##### Text
If washing facilities have to be provided, e.g. for activities involving heavy soiling or harmful substances, they must also have hot water (6.4 para. 1 German workplace regulations (ASR) A4.1).

Employers can motivate their employees to implement further energy saving measures

Apart from heating, companies can also save energy. For example, lighting can be reduced and attention paid to efficient usage. Installing LED lamps and ensuring windows and doors have adequate insulation also saves energy.

Employees, too, can contribute to saving energy, e.g. by only using lights when needed, not leaving electronic devices on standby or keeping doors to unheated rooms closed. An employer can motivate its employees to take such measures. The first step is to provide information about energy-saving possibilities in the workplace. In addition, financial or other incentives can be created for the workforce, for example by giving employees a bonus if they achieve certain energy saving targets. According to media reports, Deutsche Bahn will pay its employees up to EUR 150 if they successfully save energy.

In principle, the employers can, within the scope of their right to issue directives, also prescribe energy-saving behaviour, such as observing maximum temperatures (defined by the employer) or ensuring efficient ventilation. However, works councils have a right of co-determination with regard to matters relating to the rules of operation in the establishment and the conduct of employees (section 87 (1) no. 1 German Works Constitution Act (BetrVG)). This also includes the prescribing of energy-saving behaviour. A works agreement containing appropriate provisions would, therefore, have to be drawn up in advance in establishments with a works council. This can be used, for example, to regulate when and how to ventilate, up to what temperature the employees are allowed to heat rooms and under what conditions lights are to be switched on.

An employer cannot generally make working from home obligatory

Due to high energy costs, it can be attractive for an employer to tell employees to work from home or use other forms of remote working to save office heating costs.
##########
##### Dataset section
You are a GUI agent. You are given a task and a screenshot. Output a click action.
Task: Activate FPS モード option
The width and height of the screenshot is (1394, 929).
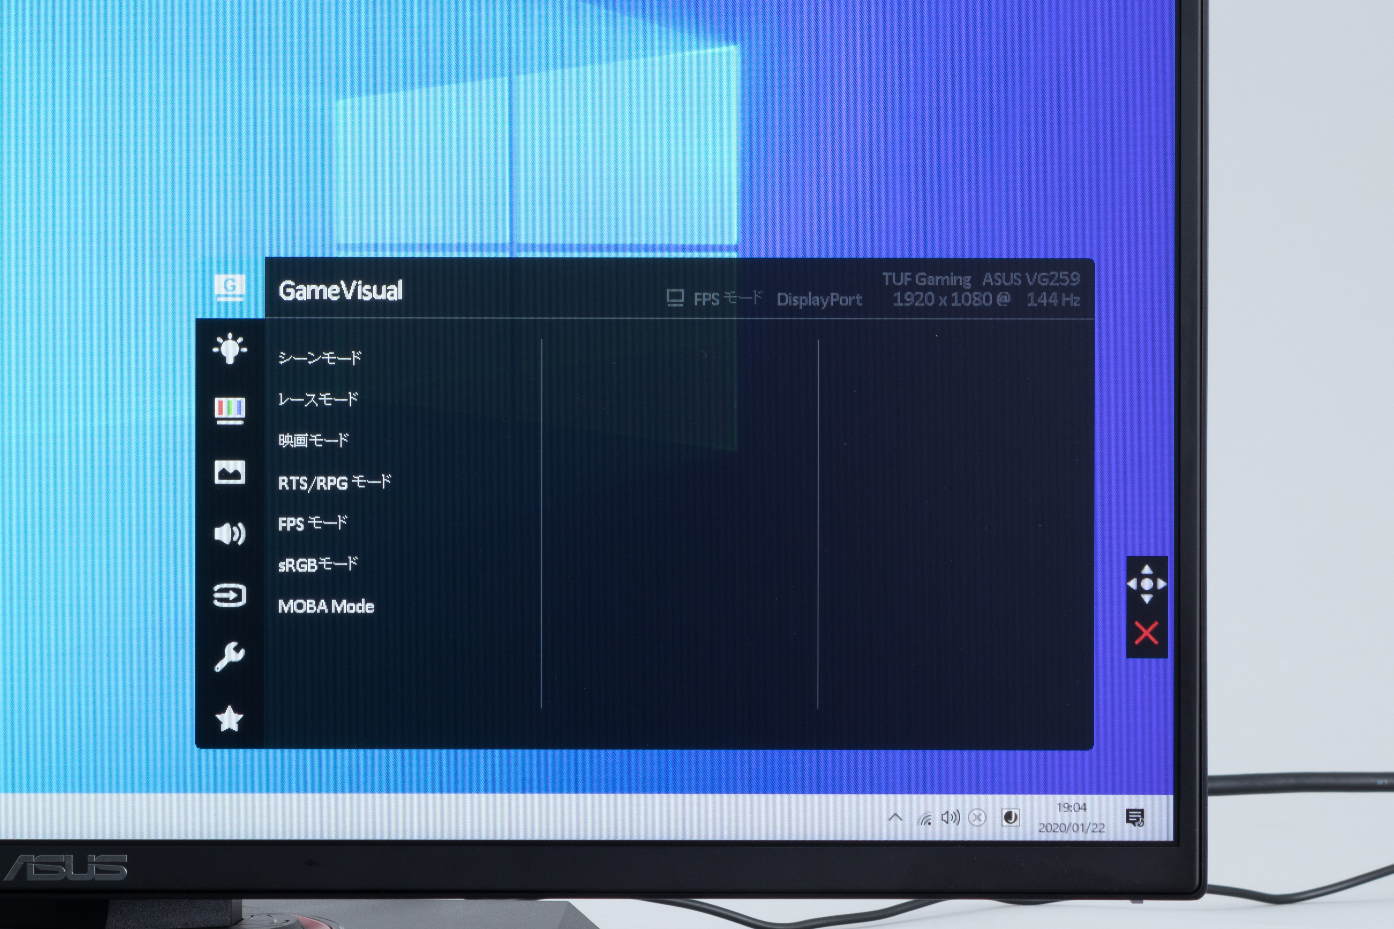tap(312, 524)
##########
About this task – Update the workplace energy-saving text from "If washing facilities" to "regulations (ASR) A4.1).", replacing "hot water" with "warm water".

Finished exercise –
If washing facilities have to be provided, e.g. for activities involving heavy soiling or harmful substances, they must also have warm water (6.4 para. 1 German workplace regulations (ASR) A4.1).